What is expected: Gather each line in the entries that includes the string "Switch".

Records supplied:
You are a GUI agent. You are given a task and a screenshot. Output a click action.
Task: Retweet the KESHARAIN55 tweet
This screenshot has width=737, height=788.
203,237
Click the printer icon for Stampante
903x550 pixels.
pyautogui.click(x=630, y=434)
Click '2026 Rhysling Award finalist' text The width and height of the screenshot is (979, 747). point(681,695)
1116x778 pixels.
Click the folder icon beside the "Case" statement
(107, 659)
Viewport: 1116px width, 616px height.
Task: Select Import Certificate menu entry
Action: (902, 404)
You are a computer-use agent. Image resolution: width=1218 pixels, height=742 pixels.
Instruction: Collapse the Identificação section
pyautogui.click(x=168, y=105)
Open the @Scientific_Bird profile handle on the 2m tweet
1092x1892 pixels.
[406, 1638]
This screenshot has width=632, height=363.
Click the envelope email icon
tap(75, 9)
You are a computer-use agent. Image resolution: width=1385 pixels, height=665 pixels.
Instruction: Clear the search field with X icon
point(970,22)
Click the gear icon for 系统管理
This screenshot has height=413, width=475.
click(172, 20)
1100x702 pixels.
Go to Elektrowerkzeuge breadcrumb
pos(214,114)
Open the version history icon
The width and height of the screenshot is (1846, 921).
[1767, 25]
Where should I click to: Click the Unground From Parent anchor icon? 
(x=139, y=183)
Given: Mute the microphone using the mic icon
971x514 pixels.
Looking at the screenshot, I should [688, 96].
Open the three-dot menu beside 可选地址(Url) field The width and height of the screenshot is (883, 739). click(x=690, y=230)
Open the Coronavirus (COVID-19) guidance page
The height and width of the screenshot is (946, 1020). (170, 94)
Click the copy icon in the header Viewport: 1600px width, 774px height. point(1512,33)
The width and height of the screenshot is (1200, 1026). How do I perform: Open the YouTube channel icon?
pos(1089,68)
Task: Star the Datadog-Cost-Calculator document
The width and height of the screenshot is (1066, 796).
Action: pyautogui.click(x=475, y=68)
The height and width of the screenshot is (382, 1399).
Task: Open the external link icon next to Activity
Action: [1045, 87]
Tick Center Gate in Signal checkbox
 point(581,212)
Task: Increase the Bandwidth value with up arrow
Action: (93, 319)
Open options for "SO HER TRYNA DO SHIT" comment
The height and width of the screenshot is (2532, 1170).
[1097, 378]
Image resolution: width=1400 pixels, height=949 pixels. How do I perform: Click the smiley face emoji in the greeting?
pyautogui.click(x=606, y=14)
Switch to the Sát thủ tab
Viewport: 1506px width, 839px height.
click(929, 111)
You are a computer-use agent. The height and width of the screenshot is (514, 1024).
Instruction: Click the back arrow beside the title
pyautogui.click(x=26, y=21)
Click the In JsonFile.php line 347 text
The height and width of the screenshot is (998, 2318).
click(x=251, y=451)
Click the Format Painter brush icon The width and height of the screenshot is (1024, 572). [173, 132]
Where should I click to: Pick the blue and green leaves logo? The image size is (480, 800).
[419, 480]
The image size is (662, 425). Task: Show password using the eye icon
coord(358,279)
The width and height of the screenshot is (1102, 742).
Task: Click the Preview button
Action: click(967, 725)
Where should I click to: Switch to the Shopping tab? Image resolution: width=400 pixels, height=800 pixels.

Answer section:
Switch to the Sát thủ tab
Where should I click to: Switch to the Shopping tab? Image resolution: width=400 pixels, height=800 pixels.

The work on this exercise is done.